Statement One Alone:

The probability that one ball selected at random is either red of white is 2/3.

That means the probability that one ball selected at random is brown is 1/3. However, since we don’t know how many brown balls there are, we can’t determine the probability that two brown balls will be selected without replacement. For example, if there are 2 brown balls in the barrel (before any selection), the probability that two brown balls will be selected without replacement is 2/6 x 1/5 = 1/3 x 1/5 = 1/15. However, if there are 3 brown balls in the barrel (before any selection), the probability that two brown balls will be selected without replacement is 3/9 x 2/8 = 1/3 x 1/4 = 1/12.

Statement one alone is not sufficient.

Statement Two Alone:

There are nine balls in the barrel.

Without knowing the number of balls of each color (especially the color brown) or the probability of selecting a certain color (especially the color brown), we can’t determine the probability that two brown balls will be selected without replacement.

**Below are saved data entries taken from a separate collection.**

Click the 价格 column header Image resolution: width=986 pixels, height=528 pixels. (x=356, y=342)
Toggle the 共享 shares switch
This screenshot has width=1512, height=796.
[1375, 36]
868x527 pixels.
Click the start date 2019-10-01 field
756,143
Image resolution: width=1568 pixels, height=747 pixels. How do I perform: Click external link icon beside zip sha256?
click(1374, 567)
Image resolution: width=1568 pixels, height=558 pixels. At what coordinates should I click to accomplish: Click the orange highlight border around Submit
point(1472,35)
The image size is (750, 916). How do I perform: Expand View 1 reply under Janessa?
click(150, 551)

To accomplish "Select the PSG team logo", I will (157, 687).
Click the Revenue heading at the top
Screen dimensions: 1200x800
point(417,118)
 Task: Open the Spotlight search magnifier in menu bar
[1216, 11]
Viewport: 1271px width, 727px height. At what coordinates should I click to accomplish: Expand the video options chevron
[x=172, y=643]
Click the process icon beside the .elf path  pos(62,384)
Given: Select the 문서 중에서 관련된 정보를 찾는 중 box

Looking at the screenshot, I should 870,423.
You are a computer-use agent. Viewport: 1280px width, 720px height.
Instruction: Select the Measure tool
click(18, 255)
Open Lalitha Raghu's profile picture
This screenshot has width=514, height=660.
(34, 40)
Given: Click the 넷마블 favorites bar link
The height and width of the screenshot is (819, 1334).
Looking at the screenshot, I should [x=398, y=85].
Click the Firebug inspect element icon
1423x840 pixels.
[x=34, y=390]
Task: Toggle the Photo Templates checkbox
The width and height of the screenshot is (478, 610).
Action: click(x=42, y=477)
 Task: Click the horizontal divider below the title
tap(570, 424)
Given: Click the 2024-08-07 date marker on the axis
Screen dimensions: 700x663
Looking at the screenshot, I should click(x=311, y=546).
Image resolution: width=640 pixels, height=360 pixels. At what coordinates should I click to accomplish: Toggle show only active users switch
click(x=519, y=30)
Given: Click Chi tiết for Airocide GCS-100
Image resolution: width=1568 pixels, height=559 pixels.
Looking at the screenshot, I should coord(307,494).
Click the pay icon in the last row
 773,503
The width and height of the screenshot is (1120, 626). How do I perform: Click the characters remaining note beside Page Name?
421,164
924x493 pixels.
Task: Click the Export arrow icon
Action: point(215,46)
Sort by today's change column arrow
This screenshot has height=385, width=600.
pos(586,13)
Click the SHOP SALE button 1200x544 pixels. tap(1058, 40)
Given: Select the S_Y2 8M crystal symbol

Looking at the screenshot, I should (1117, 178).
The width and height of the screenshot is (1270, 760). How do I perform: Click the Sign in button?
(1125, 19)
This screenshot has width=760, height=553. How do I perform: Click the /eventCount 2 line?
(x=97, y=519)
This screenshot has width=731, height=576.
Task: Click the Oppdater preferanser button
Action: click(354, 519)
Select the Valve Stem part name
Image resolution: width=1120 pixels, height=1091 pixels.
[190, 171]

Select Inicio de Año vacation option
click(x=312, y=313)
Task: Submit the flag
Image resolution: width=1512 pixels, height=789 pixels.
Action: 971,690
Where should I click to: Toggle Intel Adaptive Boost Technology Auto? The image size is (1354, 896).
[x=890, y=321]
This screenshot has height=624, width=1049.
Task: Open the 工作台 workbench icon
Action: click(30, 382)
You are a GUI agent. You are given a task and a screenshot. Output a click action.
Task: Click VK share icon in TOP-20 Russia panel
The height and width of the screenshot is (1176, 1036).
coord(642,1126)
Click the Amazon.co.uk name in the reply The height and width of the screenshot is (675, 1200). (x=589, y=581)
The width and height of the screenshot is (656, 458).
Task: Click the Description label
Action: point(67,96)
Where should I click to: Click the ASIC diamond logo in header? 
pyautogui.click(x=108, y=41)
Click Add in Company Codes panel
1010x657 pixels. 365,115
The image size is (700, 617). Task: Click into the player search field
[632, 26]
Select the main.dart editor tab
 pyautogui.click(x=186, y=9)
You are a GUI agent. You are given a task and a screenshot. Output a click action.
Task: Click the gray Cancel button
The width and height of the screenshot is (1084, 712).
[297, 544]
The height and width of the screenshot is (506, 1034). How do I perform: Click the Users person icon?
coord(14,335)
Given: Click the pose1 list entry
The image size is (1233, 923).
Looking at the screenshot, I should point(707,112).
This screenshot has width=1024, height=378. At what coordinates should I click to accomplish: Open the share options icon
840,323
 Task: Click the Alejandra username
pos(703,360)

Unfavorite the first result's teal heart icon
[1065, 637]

Statement two alone is not sufficient.

Statements One and Two Together:

With the two statements, we can determine that there are 3 brown balls in the barrel (before any selection) since 1/3 x 9 = 3. Knowing that there are 3 brown balls in the barrel (before any selection), we can also determine the probability that two brown balls will be selected without replacement. That probability is is 3/9 x 2/8 = 1/3 x 1/4 = 1/12.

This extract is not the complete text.